▸ What the task asks
Print the first line of the material below and each line after it, exactly as written, ending with the line that contains "You are a computer-use agent. Image".

▸ Data for this task
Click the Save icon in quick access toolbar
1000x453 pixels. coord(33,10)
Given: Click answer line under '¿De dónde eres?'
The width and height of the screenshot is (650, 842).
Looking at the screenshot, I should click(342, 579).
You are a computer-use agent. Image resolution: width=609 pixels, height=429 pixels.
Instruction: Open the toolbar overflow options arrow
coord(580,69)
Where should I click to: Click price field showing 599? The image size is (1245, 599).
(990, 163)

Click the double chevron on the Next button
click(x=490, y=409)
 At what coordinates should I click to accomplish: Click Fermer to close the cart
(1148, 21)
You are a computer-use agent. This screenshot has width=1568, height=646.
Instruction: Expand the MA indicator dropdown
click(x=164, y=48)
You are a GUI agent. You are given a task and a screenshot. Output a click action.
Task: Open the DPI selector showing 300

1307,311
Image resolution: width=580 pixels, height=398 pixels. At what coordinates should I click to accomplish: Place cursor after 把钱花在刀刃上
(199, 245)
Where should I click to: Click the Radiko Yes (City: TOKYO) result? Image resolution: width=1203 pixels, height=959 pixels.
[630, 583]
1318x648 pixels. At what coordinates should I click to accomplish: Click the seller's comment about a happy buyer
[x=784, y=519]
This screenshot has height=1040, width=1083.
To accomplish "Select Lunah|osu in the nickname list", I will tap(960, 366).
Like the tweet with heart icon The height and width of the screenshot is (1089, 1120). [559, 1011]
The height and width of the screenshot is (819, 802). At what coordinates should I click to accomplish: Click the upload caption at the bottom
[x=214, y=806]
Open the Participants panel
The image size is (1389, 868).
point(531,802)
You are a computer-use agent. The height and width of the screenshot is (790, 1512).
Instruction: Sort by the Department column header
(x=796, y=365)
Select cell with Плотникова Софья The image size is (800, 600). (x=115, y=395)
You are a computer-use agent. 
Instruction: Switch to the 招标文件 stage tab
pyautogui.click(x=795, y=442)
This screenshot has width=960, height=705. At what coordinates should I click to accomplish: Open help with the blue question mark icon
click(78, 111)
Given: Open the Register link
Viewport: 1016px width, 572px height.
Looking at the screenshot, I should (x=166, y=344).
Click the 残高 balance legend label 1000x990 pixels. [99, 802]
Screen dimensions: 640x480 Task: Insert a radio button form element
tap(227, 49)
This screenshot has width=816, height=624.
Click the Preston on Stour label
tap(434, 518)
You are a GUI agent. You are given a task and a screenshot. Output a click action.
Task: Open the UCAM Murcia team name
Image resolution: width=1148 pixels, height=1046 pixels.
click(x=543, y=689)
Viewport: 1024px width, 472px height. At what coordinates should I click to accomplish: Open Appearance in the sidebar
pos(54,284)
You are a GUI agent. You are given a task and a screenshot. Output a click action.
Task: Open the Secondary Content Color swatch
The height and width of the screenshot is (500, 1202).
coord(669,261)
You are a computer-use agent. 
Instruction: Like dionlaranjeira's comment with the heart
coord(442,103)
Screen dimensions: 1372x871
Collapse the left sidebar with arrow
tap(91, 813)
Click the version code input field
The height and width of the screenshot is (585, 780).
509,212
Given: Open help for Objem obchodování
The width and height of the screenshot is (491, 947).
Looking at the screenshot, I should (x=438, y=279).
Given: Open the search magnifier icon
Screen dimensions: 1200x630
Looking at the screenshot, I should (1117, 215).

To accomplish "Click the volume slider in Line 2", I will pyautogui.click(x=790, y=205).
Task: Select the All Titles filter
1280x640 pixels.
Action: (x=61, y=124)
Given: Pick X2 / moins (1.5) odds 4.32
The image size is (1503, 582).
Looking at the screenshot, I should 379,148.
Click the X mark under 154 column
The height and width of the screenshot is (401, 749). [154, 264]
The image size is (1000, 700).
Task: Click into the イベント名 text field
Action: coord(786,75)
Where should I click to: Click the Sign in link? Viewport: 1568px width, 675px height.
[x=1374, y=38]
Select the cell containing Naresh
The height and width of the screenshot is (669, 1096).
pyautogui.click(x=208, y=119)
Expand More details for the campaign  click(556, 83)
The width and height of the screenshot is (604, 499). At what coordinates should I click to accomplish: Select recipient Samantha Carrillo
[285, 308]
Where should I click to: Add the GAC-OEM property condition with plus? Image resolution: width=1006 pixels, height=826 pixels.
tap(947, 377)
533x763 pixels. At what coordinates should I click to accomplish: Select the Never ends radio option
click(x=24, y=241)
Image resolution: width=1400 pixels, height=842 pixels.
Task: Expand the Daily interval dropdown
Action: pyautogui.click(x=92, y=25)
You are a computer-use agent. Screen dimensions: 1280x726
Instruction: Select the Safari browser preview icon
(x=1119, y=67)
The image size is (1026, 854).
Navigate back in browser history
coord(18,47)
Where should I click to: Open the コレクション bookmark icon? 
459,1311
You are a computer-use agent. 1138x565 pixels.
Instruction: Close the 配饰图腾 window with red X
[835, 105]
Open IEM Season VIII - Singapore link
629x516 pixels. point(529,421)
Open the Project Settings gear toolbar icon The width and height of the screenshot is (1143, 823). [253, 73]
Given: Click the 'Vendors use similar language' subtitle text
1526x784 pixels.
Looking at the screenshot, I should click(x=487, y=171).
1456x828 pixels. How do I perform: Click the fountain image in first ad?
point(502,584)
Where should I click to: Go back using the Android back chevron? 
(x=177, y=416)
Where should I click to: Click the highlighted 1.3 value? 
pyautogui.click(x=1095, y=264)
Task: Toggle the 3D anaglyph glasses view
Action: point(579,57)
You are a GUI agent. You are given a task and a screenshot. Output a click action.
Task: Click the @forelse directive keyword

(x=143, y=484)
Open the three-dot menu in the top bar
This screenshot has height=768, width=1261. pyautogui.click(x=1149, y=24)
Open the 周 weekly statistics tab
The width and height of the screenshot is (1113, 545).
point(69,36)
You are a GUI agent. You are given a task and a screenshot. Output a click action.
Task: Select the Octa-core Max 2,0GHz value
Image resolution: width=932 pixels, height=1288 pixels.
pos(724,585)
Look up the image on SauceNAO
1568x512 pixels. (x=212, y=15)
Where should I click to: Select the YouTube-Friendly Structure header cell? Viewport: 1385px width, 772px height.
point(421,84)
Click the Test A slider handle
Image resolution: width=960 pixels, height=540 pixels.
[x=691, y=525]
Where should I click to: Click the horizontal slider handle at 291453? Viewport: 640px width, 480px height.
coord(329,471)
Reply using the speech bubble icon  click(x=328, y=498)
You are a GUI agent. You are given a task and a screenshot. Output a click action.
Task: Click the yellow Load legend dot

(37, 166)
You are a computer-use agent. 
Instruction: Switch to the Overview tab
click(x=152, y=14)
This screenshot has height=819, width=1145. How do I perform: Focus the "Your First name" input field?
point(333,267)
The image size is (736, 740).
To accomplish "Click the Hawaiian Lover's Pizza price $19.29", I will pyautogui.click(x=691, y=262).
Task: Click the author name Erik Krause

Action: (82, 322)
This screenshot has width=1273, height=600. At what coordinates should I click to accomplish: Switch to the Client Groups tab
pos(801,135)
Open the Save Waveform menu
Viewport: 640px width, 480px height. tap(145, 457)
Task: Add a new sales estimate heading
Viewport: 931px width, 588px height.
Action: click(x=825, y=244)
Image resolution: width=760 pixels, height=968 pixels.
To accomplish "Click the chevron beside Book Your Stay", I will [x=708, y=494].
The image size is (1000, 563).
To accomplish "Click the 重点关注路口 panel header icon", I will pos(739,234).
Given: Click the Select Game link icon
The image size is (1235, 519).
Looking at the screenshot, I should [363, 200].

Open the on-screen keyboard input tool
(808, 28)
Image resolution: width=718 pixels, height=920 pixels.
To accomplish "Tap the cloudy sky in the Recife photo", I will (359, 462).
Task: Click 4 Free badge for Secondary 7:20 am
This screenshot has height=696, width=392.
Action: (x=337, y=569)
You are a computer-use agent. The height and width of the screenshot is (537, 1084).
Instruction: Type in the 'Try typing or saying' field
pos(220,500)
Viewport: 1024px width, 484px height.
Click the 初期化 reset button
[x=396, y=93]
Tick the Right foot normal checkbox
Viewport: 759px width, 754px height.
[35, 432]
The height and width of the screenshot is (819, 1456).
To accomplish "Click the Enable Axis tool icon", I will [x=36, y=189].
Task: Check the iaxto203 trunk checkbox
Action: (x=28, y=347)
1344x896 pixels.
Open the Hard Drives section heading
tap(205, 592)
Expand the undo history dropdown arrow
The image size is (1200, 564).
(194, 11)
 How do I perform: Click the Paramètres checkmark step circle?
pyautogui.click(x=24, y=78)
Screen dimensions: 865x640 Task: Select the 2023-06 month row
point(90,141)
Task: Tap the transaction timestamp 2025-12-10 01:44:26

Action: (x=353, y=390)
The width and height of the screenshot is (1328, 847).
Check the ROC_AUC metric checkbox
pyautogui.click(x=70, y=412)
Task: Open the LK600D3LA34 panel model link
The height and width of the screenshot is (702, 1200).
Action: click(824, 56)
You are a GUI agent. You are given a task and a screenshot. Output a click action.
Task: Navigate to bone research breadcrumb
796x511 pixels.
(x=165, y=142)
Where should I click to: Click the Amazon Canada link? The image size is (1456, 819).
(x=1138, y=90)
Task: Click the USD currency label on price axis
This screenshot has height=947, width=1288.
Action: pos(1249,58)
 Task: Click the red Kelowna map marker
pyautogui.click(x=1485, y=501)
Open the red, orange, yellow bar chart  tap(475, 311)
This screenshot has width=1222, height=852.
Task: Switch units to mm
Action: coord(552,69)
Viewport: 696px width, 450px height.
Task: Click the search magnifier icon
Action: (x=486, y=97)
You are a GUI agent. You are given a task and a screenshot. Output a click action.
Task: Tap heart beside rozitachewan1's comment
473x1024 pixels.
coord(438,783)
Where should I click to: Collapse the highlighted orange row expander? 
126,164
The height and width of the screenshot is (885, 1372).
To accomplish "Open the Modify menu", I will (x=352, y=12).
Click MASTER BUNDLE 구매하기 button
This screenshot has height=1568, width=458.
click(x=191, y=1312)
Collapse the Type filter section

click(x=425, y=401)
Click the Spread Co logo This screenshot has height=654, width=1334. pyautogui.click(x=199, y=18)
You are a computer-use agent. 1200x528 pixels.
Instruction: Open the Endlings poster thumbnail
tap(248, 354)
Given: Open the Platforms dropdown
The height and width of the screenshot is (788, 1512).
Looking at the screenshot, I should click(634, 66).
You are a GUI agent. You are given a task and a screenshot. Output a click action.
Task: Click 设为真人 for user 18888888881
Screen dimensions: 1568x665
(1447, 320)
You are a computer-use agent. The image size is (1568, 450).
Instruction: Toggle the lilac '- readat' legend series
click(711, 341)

▸ Result
Click the Save icon in quick access toolbar
1000x453 pixels. coord(33,10)
Given: Click answer line under '¿De dónde eres?'
The width and height of the screenshot is (650, 842).
Looking at the screenshot, I should click(342, 579).
You are a computer-use agent. Image resolution: width=609 pixels, height=429 pixels.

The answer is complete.